EXERCISE DETAILS
Beginning with the opening line, set down each line of the material below exactly, stopping once the line with "Given: Tap the 七星楼令符 item priced 140000" is done.

(Beginning of EXERCISE INPUTS)

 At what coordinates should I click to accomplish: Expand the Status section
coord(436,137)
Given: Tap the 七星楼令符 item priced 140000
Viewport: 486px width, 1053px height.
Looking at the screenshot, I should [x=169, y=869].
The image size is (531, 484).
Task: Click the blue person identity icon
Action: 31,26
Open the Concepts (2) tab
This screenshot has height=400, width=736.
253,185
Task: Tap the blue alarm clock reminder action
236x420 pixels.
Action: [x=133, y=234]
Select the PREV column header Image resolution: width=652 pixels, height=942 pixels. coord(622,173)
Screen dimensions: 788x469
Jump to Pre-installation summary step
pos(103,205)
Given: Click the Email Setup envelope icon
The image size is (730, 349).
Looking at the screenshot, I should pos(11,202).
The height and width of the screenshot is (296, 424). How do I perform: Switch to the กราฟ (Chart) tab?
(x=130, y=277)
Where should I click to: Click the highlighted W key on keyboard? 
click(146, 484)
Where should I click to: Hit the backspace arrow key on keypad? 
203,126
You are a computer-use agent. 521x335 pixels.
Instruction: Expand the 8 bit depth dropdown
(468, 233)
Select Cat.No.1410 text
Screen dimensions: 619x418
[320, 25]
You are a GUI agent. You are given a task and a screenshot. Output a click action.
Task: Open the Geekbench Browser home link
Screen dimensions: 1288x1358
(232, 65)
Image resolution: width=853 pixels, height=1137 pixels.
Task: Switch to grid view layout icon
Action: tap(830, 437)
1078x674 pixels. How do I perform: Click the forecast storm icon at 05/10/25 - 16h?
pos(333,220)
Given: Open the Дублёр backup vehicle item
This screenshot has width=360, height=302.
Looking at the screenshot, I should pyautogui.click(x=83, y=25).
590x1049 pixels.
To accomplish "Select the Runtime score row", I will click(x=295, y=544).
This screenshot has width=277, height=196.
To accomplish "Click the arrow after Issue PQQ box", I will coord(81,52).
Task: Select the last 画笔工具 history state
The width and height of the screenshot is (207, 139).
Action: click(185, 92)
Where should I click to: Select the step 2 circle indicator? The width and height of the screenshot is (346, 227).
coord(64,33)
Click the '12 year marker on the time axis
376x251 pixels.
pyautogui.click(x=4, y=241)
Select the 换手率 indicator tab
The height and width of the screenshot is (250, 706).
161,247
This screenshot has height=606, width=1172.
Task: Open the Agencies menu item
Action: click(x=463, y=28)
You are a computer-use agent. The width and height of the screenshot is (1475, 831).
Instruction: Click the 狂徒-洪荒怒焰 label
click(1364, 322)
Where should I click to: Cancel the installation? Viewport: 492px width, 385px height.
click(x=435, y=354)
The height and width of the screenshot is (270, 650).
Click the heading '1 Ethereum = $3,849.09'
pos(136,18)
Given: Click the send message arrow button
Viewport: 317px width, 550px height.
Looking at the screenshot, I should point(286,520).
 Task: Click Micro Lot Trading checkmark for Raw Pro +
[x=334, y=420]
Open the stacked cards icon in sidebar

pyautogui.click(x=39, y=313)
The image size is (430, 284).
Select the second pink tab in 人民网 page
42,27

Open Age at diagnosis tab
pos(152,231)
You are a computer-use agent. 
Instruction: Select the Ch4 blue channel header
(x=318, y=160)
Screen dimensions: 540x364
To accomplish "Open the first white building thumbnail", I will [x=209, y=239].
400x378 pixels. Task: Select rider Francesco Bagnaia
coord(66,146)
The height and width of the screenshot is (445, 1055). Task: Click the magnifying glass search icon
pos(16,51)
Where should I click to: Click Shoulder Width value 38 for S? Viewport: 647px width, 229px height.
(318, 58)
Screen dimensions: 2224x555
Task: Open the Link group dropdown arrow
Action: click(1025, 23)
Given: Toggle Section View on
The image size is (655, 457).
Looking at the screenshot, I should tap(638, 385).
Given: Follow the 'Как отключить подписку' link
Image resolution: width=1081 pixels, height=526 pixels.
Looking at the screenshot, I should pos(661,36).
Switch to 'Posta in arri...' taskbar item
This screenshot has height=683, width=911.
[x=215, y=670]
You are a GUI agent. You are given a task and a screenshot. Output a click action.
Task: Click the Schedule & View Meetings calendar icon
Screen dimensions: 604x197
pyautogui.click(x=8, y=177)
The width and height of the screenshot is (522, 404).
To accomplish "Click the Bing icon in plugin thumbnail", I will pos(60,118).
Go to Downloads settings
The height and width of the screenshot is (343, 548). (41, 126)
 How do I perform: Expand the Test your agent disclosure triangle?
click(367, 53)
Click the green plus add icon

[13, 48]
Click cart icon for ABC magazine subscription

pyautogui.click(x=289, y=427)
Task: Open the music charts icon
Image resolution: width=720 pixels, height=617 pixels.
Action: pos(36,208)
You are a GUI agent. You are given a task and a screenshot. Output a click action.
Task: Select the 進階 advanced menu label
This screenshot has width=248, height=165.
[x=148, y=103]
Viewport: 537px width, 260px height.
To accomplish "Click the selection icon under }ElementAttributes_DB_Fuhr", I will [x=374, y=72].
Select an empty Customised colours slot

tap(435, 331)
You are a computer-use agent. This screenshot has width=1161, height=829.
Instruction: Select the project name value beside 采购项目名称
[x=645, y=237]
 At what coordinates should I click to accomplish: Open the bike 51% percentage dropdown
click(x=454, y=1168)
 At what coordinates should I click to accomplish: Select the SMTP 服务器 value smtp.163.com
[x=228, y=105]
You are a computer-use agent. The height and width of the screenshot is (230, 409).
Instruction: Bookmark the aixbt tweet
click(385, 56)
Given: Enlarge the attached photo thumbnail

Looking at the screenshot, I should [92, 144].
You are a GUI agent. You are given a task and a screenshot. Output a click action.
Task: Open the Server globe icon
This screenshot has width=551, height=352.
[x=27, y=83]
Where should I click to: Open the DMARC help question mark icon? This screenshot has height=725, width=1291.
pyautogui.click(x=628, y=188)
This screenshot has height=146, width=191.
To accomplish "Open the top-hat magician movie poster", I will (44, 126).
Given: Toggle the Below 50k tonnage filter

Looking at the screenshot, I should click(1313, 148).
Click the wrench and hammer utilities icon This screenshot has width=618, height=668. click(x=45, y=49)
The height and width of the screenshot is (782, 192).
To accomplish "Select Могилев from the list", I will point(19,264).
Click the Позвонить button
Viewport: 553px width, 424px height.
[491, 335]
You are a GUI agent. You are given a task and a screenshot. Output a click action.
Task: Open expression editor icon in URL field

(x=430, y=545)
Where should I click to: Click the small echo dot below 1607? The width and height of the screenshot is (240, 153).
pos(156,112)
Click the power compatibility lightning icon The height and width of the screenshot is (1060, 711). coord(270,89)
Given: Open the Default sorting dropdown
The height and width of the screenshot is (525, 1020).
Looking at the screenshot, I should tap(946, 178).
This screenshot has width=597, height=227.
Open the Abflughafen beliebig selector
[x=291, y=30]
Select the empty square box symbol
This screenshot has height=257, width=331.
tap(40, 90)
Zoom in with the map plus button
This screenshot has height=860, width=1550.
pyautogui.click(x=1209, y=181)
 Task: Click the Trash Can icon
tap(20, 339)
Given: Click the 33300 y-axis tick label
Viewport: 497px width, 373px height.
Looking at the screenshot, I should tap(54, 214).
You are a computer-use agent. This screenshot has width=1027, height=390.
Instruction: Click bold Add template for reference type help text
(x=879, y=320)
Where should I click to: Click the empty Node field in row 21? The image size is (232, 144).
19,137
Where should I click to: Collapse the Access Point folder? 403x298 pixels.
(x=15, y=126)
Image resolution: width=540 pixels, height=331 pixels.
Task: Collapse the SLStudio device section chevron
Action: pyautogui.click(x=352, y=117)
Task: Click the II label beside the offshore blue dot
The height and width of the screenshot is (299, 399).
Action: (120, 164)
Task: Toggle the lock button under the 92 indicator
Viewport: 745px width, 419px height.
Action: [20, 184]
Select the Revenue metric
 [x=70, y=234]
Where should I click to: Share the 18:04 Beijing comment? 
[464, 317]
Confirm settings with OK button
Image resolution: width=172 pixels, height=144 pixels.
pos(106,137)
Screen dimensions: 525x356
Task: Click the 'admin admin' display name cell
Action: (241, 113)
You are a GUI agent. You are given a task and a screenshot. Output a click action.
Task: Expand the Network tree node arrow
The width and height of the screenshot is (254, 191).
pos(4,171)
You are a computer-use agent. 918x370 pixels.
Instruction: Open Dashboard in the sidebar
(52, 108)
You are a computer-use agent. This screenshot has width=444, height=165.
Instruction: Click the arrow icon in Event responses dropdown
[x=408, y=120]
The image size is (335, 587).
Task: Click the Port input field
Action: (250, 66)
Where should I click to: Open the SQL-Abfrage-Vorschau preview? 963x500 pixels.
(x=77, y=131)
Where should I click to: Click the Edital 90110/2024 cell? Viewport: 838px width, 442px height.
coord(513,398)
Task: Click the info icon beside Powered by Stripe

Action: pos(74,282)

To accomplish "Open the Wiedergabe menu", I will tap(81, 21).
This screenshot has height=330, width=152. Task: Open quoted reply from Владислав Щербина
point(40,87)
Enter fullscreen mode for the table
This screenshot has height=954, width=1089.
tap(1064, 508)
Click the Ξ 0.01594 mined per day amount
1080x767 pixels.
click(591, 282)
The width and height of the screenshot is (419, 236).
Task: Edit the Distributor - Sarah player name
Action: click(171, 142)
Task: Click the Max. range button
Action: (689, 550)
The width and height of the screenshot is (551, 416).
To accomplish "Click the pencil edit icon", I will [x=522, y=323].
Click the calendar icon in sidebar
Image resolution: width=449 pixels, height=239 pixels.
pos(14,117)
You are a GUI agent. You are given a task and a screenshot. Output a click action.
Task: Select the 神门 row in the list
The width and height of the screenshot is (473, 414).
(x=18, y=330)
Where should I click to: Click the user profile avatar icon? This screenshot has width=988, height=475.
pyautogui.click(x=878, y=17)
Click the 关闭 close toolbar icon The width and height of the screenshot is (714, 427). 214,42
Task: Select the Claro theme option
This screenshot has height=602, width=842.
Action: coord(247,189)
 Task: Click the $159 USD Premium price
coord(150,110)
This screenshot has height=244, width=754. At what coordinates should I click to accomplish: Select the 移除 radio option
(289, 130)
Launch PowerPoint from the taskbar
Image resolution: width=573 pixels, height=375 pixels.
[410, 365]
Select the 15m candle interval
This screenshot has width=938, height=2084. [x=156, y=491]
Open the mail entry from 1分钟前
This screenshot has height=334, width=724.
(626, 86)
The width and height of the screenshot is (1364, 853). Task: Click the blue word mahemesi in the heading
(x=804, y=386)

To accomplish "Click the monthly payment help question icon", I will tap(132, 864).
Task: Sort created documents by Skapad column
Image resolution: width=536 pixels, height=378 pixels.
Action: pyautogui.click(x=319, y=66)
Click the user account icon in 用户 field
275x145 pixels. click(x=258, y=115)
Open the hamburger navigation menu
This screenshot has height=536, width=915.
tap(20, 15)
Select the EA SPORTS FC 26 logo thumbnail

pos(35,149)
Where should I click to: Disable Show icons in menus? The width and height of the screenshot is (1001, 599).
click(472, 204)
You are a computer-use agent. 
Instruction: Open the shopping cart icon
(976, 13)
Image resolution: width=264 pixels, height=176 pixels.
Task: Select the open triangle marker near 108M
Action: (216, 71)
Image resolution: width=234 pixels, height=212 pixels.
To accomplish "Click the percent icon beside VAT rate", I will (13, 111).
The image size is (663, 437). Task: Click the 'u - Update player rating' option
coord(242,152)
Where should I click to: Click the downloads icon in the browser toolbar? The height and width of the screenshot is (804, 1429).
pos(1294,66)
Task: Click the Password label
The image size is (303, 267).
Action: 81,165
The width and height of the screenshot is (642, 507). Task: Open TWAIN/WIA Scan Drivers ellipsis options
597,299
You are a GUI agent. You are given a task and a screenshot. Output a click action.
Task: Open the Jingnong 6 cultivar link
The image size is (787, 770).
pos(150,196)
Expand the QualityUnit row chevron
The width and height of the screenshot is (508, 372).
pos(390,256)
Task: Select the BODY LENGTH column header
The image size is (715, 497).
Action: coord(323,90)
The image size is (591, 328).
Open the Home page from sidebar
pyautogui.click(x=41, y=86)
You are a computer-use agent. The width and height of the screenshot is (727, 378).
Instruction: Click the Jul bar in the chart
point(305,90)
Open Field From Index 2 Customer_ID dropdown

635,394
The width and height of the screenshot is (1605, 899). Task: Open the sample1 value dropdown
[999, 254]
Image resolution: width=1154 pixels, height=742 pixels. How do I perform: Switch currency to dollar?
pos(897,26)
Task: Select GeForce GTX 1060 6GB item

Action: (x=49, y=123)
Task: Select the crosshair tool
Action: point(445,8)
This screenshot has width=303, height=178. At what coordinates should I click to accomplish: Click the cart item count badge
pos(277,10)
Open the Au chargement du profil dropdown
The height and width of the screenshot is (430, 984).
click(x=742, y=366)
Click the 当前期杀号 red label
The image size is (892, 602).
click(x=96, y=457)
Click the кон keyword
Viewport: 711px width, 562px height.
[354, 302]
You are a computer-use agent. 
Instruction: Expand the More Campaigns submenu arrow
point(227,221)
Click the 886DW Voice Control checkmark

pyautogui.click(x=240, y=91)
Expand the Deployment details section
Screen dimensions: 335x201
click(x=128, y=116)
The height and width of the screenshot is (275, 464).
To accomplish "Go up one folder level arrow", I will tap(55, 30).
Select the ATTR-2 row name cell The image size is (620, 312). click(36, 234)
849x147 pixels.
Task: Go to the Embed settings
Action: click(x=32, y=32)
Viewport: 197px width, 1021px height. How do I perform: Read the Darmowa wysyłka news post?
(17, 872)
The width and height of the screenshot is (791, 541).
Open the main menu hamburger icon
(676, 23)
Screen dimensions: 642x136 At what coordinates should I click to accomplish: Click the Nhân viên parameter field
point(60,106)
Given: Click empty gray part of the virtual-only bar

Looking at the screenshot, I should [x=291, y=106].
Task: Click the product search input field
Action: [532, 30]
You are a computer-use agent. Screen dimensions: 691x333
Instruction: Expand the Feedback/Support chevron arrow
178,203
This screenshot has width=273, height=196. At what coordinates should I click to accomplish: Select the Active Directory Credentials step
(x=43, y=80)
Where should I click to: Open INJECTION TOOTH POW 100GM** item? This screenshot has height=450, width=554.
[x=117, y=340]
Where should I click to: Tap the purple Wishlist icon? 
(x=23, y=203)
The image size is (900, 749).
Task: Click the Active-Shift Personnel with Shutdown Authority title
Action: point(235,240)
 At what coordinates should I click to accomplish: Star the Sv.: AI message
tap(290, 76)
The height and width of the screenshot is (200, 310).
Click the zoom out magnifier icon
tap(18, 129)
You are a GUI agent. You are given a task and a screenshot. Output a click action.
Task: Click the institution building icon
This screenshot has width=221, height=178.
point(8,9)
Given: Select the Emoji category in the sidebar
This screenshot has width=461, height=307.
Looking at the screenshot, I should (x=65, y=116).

(End of EXERCISE INPUTS)

WRITTEN ANSWER
 At what coordinates should I click to accomplish: Expand the Status section
coord(436,137)
Given: Tap the 七星楼令符 item priced 140000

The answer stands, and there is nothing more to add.